En el largo plazo, el reto de ambos países es convencer a la porción significativa de colombianos que se siente excluido de ese pacto de que ahí también hubo una ganancia para ellos.

Es el país que se siente interpretado por Álvaro Uribe y que teme que lo que se firme hoy no sea el adiós a las Farc –que promueve el Establecimiento de Santos- sino el regreso de la guerrilla, como lo siente la gente de Chalán, Sucre, con la que habló La Silla.

Que lejos de creer –como las Farc- que en esta guerra no hubo vencedores ni vencidos, está convencida de que la Seguridad Democrática de Uribe sí había derrotado a la guerrilla y que por lo tanto todas las concesiones del acuerdo son exageradas.

Que ve en el Acuerdo una rendición a la extorsión de las Farc y una fuente de inequidad para con tantos colombianos –seguramente como ellos- que han progresado a punto de esfuerzo y que no han recibido ningún premio por ello.
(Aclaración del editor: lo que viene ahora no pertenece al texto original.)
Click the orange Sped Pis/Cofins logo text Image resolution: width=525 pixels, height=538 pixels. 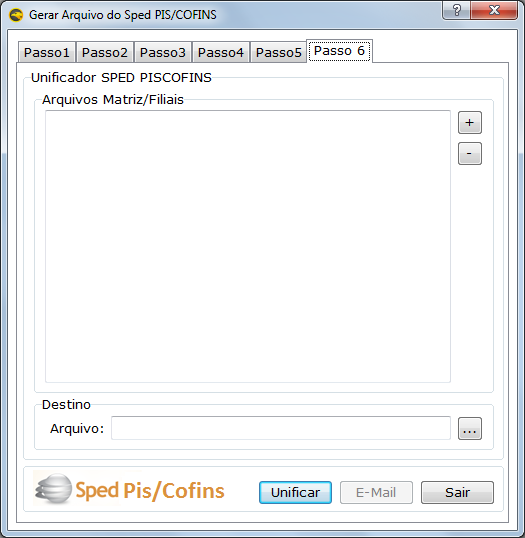(150, 490)
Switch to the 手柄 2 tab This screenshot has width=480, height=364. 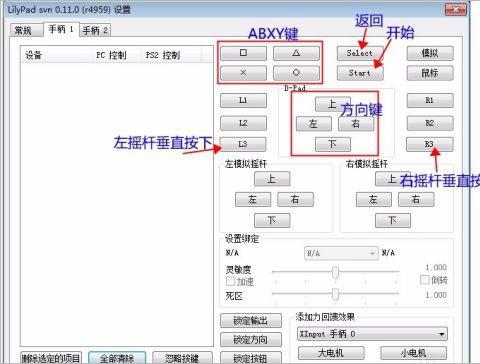[x=95, y=30]
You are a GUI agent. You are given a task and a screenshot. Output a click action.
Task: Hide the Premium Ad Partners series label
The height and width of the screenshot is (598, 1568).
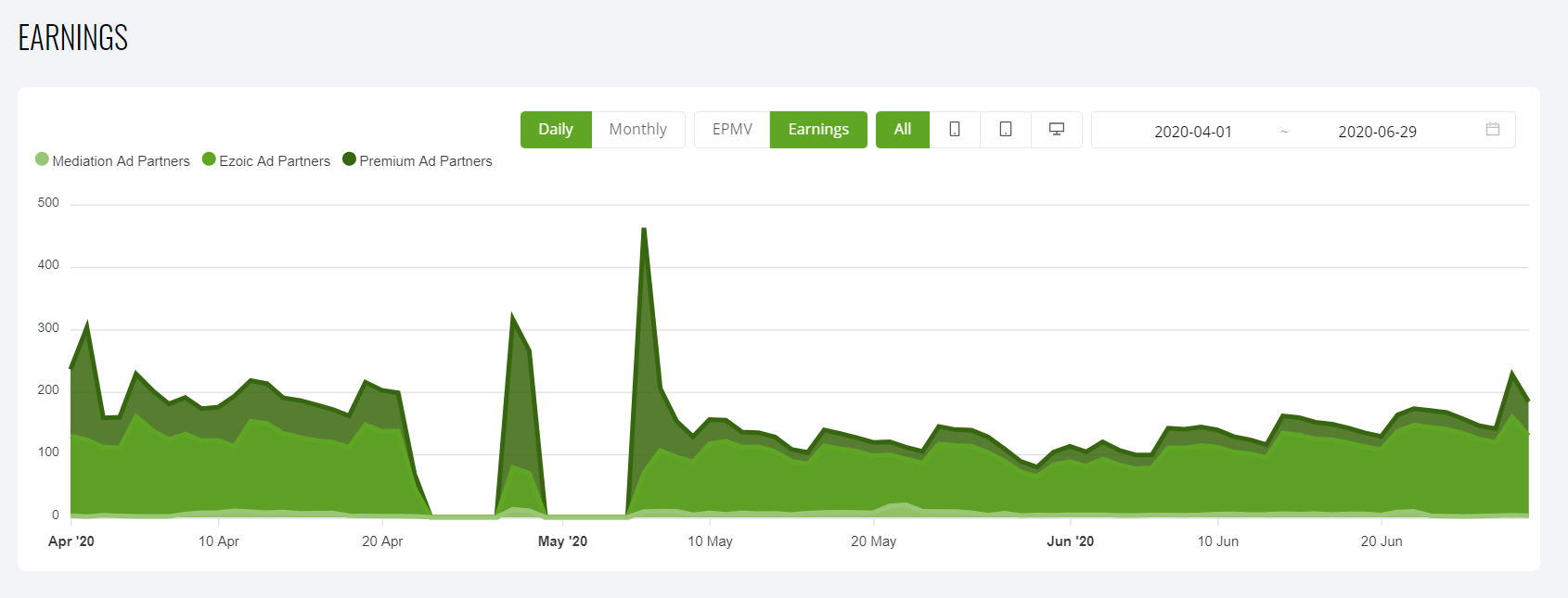[x=426, y=161]
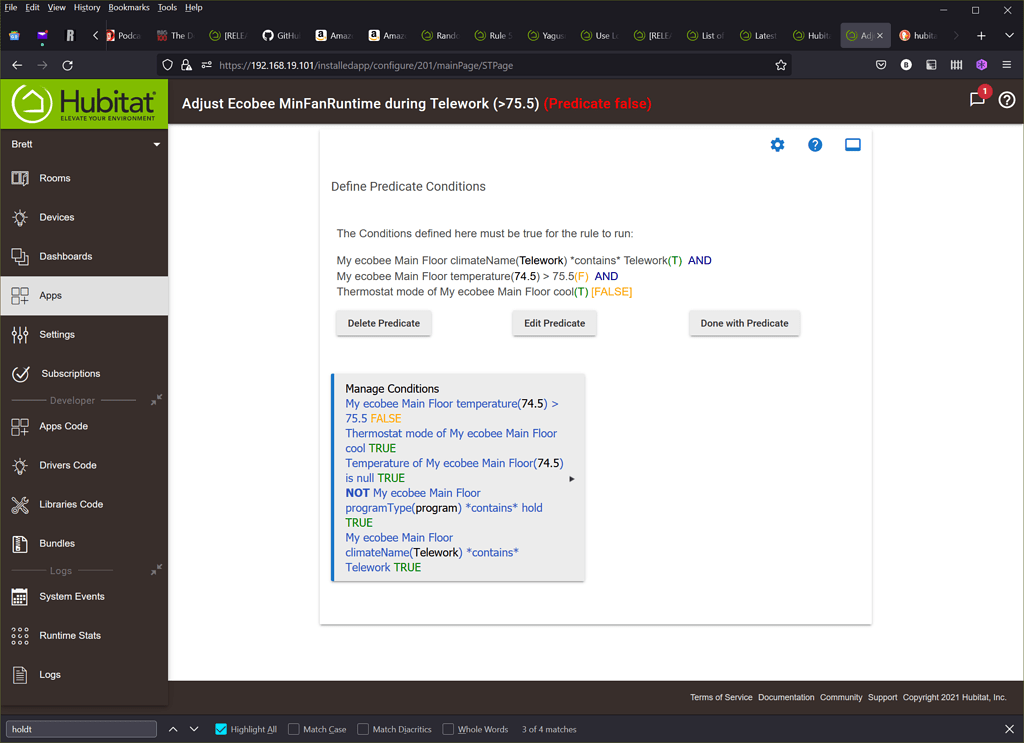Click the monitor display icon in the rule panel
Screen dimensions: 1024x743
852,145
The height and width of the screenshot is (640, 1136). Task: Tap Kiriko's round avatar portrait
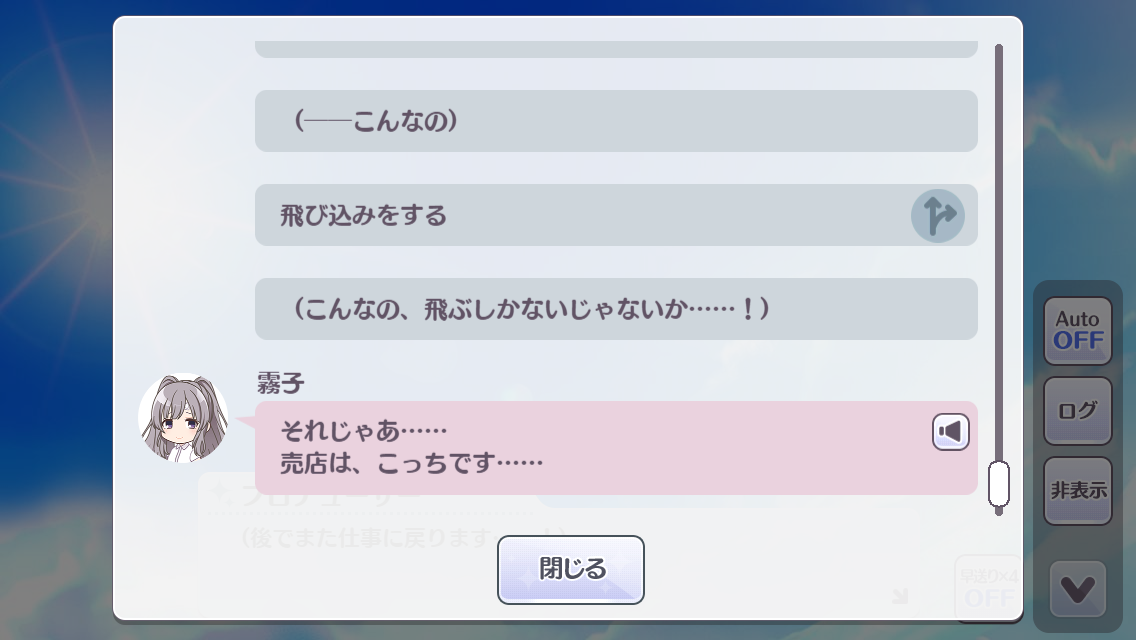coord(183,418)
Pero el reto inmediato de los dos países que aplauden hoy la firma del Acuerdo es convencer a los más de tres millones de colombianos que, si uno le cree a las encuestas, siguen indecisos; y a los otros tres millones que dudan que haga alguna diferencia salir a votar el 2 de octubre. Solo entonces estos dos países podrán dejar de reprimir las ganas de celebrar y por primera vez y si tienen suerte no por última, celebrar juntos.

Juanita León. Periodista colombiana. Directora de la Silla Vacía.